Don't worry, the study wasn't conducted by a group of creepy dudes in labcoats ogling dancing female volunteers. Instead, researchers from Northumbria University in the UK used 3D motion capture to record 39 women dancing to a basic drum beat and render their movements into computer-generated avatars that remove all information about their individual physical appearance.
A total of 57 women and 143 women then watched 15-second clips of the 39 avatars dancing and rated their moves.
The study's break down of what makes for great dancing is just as unsexy as its aforementioned title:
"Higher ratings were awarded to (1) greater hip swing (i.e. to a greater standard deviation of the spine lateral flexion/extension angle); (2) more asymmetric thigh movements (i.e. to a greater standard deviation of the difference between the differentiated left hip joint angle and the differentiated right hip joint angle time series); and (3) moderate asymmetric arm movements."
Translation: Swing those hips and let your body follow! Watch a sample of a "good dancer" as determined by the data in the below video.
And here's a sample of a "bad dancer," who seems to be perhaps a little more inhibited or just not feelin' it.
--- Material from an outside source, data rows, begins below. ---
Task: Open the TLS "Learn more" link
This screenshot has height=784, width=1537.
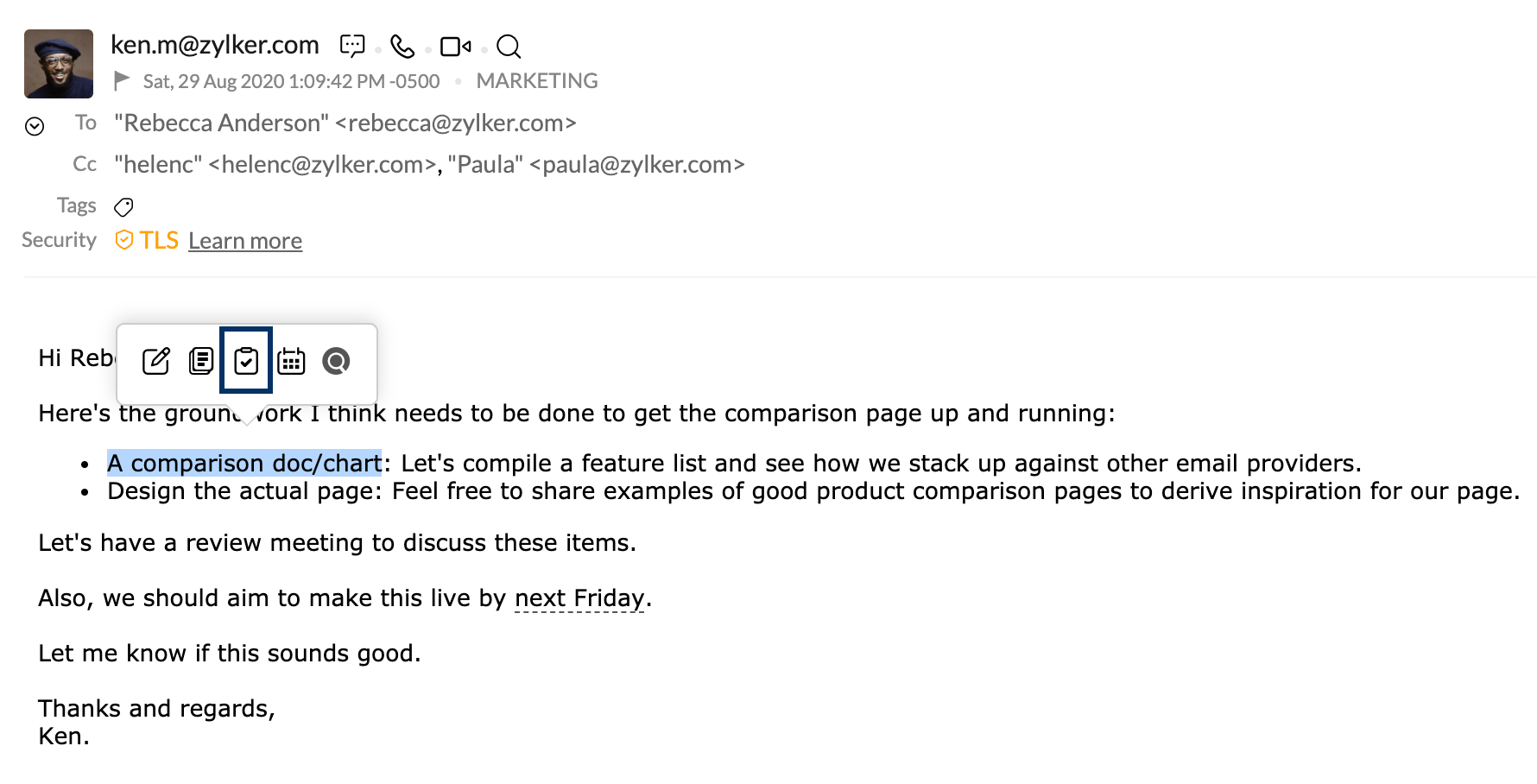Action: tap(245, 241)
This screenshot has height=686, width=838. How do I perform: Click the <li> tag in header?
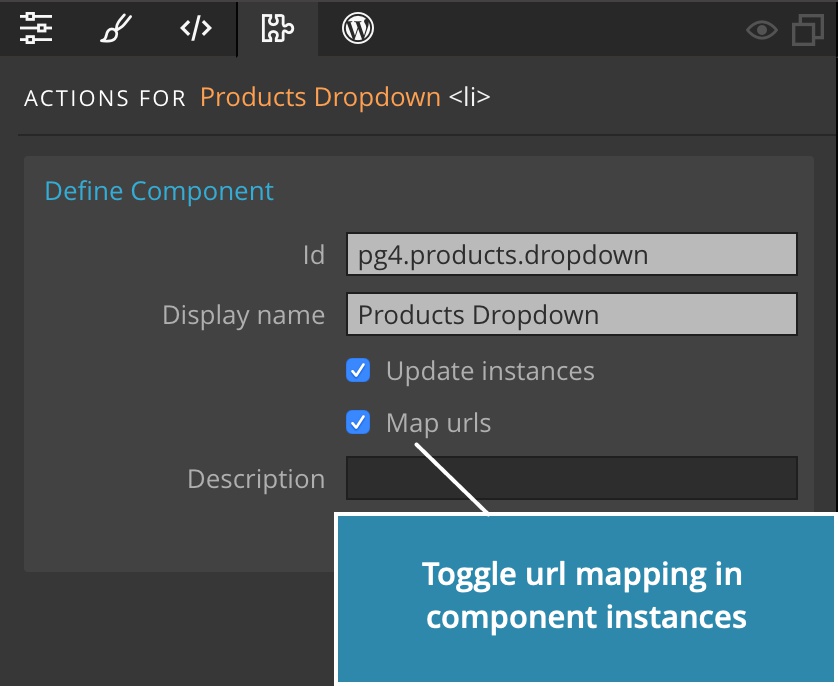click(x=469, y=97)
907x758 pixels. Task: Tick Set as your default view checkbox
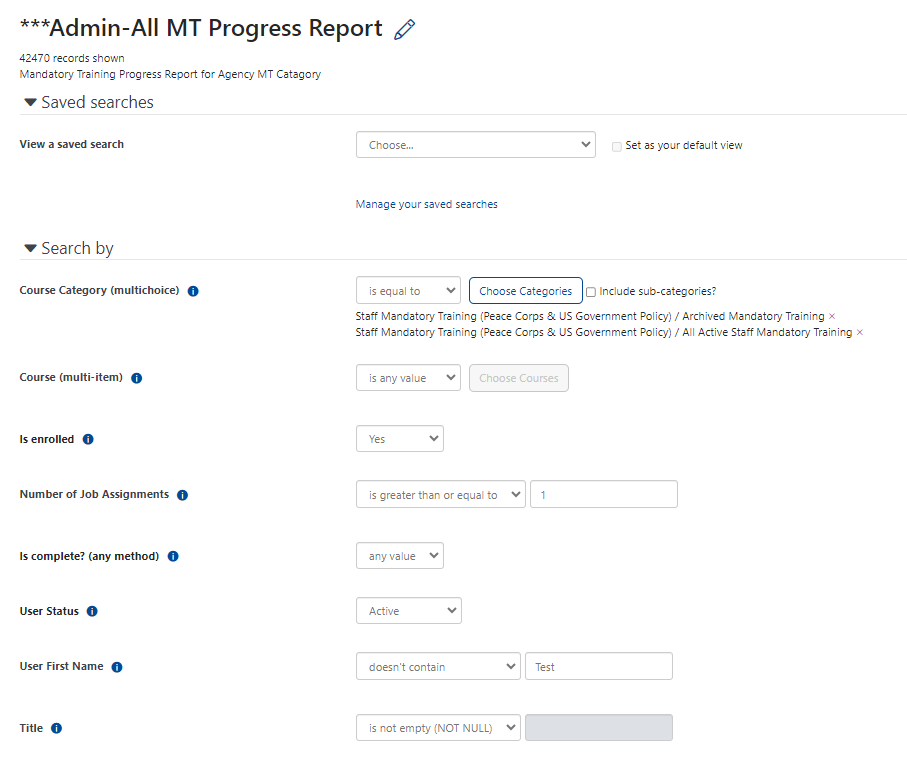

The researchers speculate that what we see as quality dancing might have a function in courtship and choosing a mate. They note that hip swing and thigh movement might be "emphatically feminine traits" that enhance attractiveness. Asymmetric movements of the arms and thighs might also indicate high-quality motor control.
So why only rate women's dancing? According to the study, there are no existing "functionally-motivated studies (that) have analyzed the patterns of movements that improve positive perceptions of female dance."
"Previous research has shown that male dance quality can be predicted by variability in the amplitude of neck and trunk movements together with the speed of movement of the right knee," the new study reads.
Science has spoken. The most perfect dance consists of a woman swinging her hips and getting down in a generally coordinated fashion while avoiding the rapid-fire jabbing movements of her partner's knee.